- _What the task asks_
Could you repeat the records shown below exactly as written?

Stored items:
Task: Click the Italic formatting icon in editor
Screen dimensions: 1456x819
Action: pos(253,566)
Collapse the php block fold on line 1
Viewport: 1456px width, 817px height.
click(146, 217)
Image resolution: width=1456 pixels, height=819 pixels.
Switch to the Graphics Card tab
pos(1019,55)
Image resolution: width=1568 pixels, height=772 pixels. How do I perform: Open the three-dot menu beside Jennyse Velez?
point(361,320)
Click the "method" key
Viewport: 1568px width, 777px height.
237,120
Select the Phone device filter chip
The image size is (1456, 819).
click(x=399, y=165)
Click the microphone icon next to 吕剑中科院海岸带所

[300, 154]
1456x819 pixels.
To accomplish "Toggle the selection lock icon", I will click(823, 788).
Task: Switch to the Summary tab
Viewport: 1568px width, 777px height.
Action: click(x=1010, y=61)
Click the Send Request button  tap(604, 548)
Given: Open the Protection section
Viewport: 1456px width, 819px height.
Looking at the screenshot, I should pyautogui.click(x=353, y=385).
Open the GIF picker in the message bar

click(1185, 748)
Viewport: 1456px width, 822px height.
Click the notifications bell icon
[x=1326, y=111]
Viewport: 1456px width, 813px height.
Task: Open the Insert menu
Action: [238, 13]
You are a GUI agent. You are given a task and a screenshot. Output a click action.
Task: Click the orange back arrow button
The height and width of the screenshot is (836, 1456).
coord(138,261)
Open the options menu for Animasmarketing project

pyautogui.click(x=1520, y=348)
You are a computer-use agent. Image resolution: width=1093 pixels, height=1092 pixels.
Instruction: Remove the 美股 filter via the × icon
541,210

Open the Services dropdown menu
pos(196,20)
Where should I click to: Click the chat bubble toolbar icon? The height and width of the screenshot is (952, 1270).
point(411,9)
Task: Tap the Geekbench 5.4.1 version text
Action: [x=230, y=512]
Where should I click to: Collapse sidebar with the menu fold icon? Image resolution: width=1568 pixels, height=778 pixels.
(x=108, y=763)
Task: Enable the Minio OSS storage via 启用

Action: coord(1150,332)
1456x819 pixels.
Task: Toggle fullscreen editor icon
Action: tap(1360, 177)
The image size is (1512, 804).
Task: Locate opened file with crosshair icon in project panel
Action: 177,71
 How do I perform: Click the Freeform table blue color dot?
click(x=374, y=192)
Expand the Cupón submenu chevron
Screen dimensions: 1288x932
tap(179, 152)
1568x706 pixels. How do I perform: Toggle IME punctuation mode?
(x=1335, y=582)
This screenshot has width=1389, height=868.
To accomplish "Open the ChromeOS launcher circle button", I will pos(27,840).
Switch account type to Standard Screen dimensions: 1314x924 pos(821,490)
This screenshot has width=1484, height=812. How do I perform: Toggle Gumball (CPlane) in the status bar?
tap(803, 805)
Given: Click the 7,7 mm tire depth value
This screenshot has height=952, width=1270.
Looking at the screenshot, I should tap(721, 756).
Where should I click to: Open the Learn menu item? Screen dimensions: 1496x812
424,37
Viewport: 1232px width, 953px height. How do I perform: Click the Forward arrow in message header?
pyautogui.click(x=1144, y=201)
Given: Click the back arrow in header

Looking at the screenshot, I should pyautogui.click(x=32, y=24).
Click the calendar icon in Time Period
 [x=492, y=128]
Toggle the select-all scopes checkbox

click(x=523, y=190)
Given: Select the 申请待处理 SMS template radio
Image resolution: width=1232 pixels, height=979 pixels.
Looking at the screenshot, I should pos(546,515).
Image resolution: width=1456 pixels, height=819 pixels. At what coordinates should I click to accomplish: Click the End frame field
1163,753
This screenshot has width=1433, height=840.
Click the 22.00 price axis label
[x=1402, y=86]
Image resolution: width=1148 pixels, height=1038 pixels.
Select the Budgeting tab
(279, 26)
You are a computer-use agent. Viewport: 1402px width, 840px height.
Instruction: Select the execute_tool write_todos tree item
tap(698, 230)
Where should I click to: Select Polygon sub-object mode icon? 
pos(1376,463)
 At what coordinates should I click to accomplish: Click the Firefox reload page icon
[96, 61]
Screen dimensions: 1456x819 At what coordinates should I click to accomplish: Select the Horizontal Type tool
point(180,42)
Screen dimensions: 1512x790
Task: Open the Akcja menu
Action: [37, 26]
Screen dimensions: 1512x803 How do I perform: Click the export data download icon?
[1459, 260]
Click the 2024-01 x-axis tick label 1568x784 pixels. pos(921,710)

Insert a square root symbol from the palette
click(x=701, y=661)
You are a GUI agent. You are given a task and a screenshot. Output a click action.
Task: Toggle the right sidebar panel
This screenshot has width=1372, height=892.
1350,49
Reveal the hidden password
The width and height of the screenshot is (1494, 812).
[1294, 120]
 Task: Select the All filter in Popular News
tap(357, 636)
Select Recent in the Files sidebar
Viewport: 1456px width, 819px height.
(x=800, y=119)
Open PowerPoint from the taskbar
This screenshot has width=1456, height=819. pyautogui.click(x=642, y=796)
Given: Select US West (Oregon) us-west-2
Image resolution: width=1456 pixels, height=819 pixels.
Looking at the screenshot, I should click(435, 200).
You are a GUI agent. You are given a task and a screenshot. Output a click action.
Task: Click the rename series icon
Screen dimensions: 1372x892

- _Problem solution_
Task: Click the Italic formatting icon in editor
Screen dimensions: 1456x819
Action: pos(253,566)
Collapse the php block fold on line 1
Viewport: 1456px width, 817px height.
click(146, 217)
Image resolution: width=1456 pixels, height=819 pixels.
Switch to the Graphics Card tab
pos(1019,55)
Image resolution: width=1568 pixels, height=772 pixels. How do I perform: Open the three-dot menu beside Jennyse Velez?
point(361,320)
Click the "method" key
Viewport: 1568px width, 777px height.
237,120
Select the Phone device filter chip
The image size is (1456, 819).
click(x=399, y=165)
Click the microphone icon next to 吕剑中科院海岸带所

[300, 154]
1456x819 pixels.
To accomplish "Toggle the selection lock icon", I will click(823, 788).
Task: Switch to the Summary tab
Viewport: 1568px width, 777px height.
Action: click(x=1010, y=61)
Click the Send Request button  tap(604, 548)
Given: Open the Protection section
Viewport: 1456px width, 819px height.
Looking at the screenshot, I should pyautogui.click(x=353, y=385).
Open the GIF picker in the message bar

click(1185, 748)
Viewport: 1456px width, 822px height.
Click the notifications bell icon
[x=1326, y=111]
Viewport: 1456px width, 813px height.
Task: Open the Insert menu
Action: [238, 13]
You are a GUI agent. You are given a task and a screenshot. Output a click action.
Task: Click the orange back arrow button
The height and width of the screenshot is (836, 1456).
coord(138,261)
Open the options menu for Animasmarketing project

pyautogui.click(x=1520, y=348)
You are a computer-use agent. Image resolution: width=1093 pixels, height=1092 pixels.
Instruction: Remove the 美股 filter via the × icon
541,210

Open the Services dropdown menu
pos(196,20)
Where should I click to: Click the chat bubble toolbar icon? The height and width of the screenshot is (952, 1270).
point(411,9)
Task: Tap the Geekbench 5.4.1 version text
Action: [x=230, y=512]
Where should I click to: Collapse sidebar with the menu fold icon? Image resolution: width=1568 pixels, height=778 pixels.
(x=108, y=763)
Task: Enable the Minio OSS storage via 启用

Action: coord(1150,332)
1456x819 pixels.
Task: Toggle fullscreen editor icon
Action: tap(1360, 177)
The image size is (1512, 804).
Task: Locate opened file with crosshair icon in project panel
Action: 177,71
 How do I perform: Click the Freeform table blue color dot?
click(x=374, y=192)
Expand the Cupón submenu chevron
Screen dimensions: 1288x932
tap(179, 152)
1568x706 pixels. How do I perform: Toggle IME punctuation mode?
(x=1335, y=582)
This screenshot has width=1389, height=868.
To accomplish "Open the ChromeOS launcher circle button", I will pos(27,840).
Switch account type to Standard Screen dimensions: 1314x924 pos(821,490)
This screenshot has width=1484, height=812. How do I perform: Toggle Gumball (CPlane) in the status bar?
tap(803, 805)
Given: Click the 7,7 mm tire depth value
This screenshot has height=952, width=1270.
Looking at the screenshot, I should tap(721, 756).
Where should I click to: Open the Learn menu item? Screen dimensions: 1496x812
424,37
Viewport: 1232px width, 953px height. How do I perform: Click the Forward arrow in message header?
pyautogui.click(x=1144, y=201)
Given: Click the back arrow in header

Looking at the screenshot, I should pyautogui.click(x=32, y=24).
Click the calendar icon in Time Period
 [x=492, y=128]
Toggle the select-all scopes checkbox

click(x=523, y=190)
Given: Select the 申请待处理 SMS template radio
Image resolution: width=1232 pixels, height=979 pixels.
Looking at the screenshot, I should pos(546,515).
Image resolution: width=1456 pixels, height=819 pixels. At what coordinates should I click to accomplish: Click the End frame field
1163,753
This screenshot has width=1433, height=840.
Click the 22.00 price axis label
[x=1402, y=86]
Image resolution: width=1148 pixels, height=1038 pixels.
Select the Budgeting tab
(279, 26)
You are a computer-use agent. Viewport: 1402px width, 840px height.
Instruction: Select the execute_tool write_todos tree item
tap(698, 230)
Where should I click to: Select Polygon sub-object mode icon? 
pos(1376,463)
 At what coordinates should I click to accomplish: Click the Firefox reload page icon
[96, 61]
Screen dimensions: 1456x819 At what coordinates should I click to accomplish: Select the Horizontal Type tool
point(180,42)
Screen dimensions: 1512x790
Task: Open the Akcja menu
Action: [37, 26]
Screen dimensions: 1512x803 How do I perform: Click the export data download icon?
[1459, 260]
Click the 2024-01 x-axis tick label 1568x784 pixels. pos(921,710)

Insert a square root symbol from the palette
click(x=701, y=661)
You are a GUI agent. You are given a task and a screenshot. Output a click action.
Task: Toggle the right sidebar panel
This screenshot has width=1372, height=892.
1350,49
Reveal the hidden password
The width and height of the screenshot is (1494, 812).
[1294, 120]
 Task: Select the All filter in Popular News
tap(357, 636)
Select Recent in the Files sidebar
Viewport: 1456px width, 819px height.
(x=800, y=119)
Open PowerPoint from the taskbar
This screenshot has width=1456, height=819. pyautogui.click(x=642, y=796)
Given: Select US West (Oregon) us-west-2
Image resolution: width=1456 pixels, height=819 pixels.
Looking at the screenshot, I should click(435, 200).
You are a GUI agent. You are given a task and a screenshot. Output a click action.
Task: Click the rename series icon
Screen dimensions: 1372x892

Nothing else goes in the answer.